VI.              Indemnification

Cross-Defendants argue that Kuok agreed to indemnify PHH and its affiliates by signing the Occupancy Addendum to the Purchase Agreement that contained an indemnification clause.

Cross-Complainants contend that Ocwen’s Addendum to the Purchase Agreement containing the indemnification clause is void for failure to disclose material facts. They contend that there is a triable issue of fact about whether Premium Title of California, Inc. was also aware of the unrecorded lease as it imposed its own indemnification agreement against Cross-Complainants and failure to disclose the Lease Agreement would make the indemnification agreement void for failure to disclose material facts. Cross-Complainants further argue that even if the documents are not void, they are unenforceable under the doctrine of unclean hands for intentional concealment of the Lease Agreement.

Here, the Occupancy Addendum contains an indemnification clause that states:

Buyer shall defend, indemnify and hold harmless Seller, Seller’s affiliates, parent companies, officers, directors, shareholders, members, managers, brokers, agents, set managers, auctioneers, attorneys and representatives (each individually and collectively, the “Seller Representatives” from and against any claims, demands, actions or expenses, including reasonable attorney’s fees, arising out of any and all actions concerning security deposits, and for any eviction or unlawful detainer or other litigation arising out of the tenancy, occupancy or lease of the Property including any claims related to the Act after closing of the transaction.

(See Schwiner Dec., Exhibit 10; Legendre Dec., Exhibit C; UMF, No. 8.)

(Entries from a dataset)
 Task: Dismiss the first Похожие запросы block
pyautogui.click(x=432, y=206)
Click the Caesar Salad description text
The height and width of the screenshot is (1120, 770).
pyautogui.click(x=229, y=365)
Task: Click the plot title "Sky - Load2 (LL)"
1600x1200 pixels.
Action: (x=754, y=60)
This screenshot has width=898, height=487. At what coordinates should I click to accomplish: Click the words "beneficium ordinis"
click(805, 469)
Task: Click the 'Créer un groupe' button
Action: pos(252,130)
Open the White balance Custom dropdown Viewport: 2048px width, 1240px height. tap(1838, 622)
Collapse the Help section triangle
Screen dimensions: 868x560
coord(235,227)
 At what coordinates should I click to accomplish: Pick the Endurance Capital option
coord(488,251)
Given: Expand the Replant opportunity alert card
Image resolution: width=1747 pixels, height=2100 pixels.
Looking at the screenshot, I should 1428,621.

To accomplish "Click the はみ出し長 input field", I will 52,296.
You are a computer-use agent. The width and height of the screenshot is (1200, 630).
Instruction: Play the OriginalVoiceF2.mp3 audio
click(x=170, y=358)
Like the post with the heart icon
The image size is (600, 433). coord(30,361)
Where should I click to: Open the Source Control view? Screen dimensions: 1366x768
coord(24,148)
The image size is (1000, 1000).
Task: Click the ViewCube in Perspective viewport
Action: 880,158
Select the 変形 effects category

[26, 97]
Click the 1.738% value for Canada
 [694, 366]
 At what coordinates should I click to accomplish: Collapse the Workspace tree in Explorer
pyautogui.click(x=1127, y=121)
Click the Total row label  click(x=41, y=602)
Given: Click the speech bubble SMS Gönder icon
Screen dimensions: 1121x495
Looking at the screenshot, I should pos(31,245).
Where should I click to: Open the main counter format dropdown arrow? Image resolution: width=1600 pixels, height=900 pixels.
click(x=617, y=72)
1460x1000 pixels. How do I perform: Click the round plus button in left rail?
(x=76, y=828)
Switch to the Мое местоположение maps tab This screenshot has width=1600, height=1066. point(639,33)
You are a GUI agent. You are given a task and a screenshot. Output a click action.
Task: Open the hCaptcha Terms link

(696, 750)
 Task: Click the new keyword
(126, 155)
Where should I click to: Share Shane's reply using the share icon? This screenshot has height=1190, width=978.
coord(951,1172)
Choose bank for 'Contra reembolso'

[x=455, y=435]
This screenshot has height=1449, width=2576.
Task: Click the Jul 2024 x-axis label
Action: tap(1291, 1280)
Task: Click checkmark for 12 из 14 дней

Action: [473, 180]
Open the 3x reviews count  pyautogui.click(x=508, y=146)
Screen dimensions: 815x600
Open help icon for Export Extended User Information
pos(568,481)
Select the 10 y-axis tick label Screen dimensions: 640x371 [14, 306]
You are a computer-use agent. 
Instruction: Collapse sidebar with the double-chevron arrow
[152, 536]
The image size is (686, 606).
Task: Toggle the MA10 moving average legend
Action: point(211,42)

▶ **What to work on**:
[1] In the indemnification clause quoted in the excerpt on indemnification, what four kinds of things must the Buyer defend and indemnify the Seller Representatives against? List them.
[2] Retype part of the excerpt on indemnification: begin at the words "Buyer shall defend, indemnify" and stop after the words "of the transaction.".

▶ **Answers provided**:
[1] Claims; demands; actions; expenses (including reasonable attorney's fees)

[2]
Buyer shall defend, indemnify and hold harmless Seller, Seller’s affiliates, parent companies, officers, directors, shareholders, members, managers, brokers, agents, set managers, auctioneers, attorneys and representatives (each individually and collectively, the “Seller Representatives” from and against any claims, demands, actions or expenses, including reasonable attorney’s fees, arising out of any and all actions concerning security deposits, and for any eviction or unlawful detainer or other litigation arising out of the tenancy, occupancy or lease of the Property including any claims related to the Act after closing of the transaction.